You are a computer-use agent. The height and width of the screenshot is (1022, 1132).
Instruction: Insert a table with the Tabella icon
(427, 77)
- - - - - - -
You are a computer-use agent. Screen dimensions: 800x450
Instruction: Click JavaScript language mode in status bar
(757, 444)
- - - - - - -
DIRECTION —
Return every line in the records that contains the word "agent".

COMPLETE ANSWER —
You are a computer-use agent. The height and width of the screenshot is (1022, 1132).
You are a computer-use agent. Screen dimensions: 800x450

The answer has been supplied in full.